Monthly Archives: April 2015

Helping with Explore MTBoS

(This is a reiteration of Tina’s post here.)

Last Saturday, as NCTM Boston was wrapping up, Tina and I kicked off a round of Explore MTBoS. It’s an introduction to reading blogs and tweeting as professional learning, as well as an exploration of the many resources and projects that the fine folks of the MTBoS have created and shared.

Participating in the activities might be a great fit for you. If so, join in!

Or maybe you have a colleague who is ready to take their professional development into a ongoing, online space. Please recommend Explore MTBoS to them!

If you have some experience with blogs and Twitter, here are some ways that you can help newcomers during this Explore event:

  • There will be several #MTBoS chats this week as newcomers start up their Twitter accounts. Each chat will last for 30 minutes. Please stop by and say hello!Monday (April 27): 4pm ET / 1pm PT and 7pm ET / 4pm PT

    Thursday (April 29): 9pm ET / 6pm PT

    Next Saturday morning (May 2): 9am ET and noon ET / 9am PT

  • Even if you can’t come to those specific chat times, maybe you’ll try and keep an eye on the #MTBoS hashtag this week. Say hello and answer people’s questions!
  • Week 3 of Explore is about Organization—keeping track of everything one runs across online. Do you have a blog post where you discuss how you stay on top of things in a way that works for you? Please let me know about it! Or if you don’t have such a post, take this as encouragement to write one and to let me know. It’d be great to share the fruits of your experience!

Thanks!

#MTBoS Booth Opens Tomorrow!

I don’t know how to reblog from Blogger, so I’ll just point you over to Tina’s post about the #MTBoS Booth manually. If you’re attending the NCTM Annual Meeting & Expo in Boston this week, please stop by Booth 841 to say hi!

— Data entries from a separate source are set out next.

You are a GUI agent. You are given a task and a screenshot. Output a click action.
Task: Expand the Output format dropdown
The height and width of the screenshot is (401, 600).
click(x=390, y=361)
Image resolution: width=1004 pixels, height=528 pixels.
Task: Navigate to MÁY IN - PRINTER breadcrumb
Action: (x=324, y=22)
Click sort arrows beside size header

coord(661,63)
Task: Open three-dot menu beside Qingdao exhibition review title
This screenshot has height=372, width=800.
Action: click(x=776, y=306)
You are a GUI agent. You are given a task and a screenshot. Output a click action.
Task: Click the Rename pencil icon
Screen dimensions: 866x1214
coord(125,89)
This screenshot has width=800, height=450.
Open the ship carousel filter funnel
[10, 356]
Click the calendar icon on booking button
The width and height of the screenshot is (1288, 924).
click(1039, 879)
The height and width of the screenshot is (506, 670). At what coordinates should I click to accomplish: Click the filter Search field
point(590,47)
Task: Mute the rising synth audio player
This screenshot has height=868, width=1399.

I do want to highlight one of Tina’s paragraphs, though:

An even better way to deal with your #BostonJealousyCamp woes? Check out when the next math conference near you will be. See if they have an exhibit hall. Ask if you can get a deal for MTBoS – for NCTM, a booth comes with 6 free registrations, for the price of 6 registrations. So we gathered 6 people, NCTM helped us pool our funding internally and ended up with a booth! Then they helped us out with the carpet and table. Justin and I have done all the work already, and we did it really strategically. We saved our to do lists and descriptions and emails. There’s a google drive folder just waiting for someone to say they want to run a #MTBoS booth at their next conference. We’ll ship you some supplies. The rest you can print from all the stuff we’ve saved in organized folders. You could have your own scavenger hunt! So don’t be sad, get planning. Make this the first of many opportunities for the math teachers of the world to learn there’s an amazing online community just waiting to talk to them about content and pedagogy and more.

I hope to see you at a MTBoS booth soon—either during my time in Boston on Saturday, or at the booth you help to coordinate at a future conference! Happy scheming!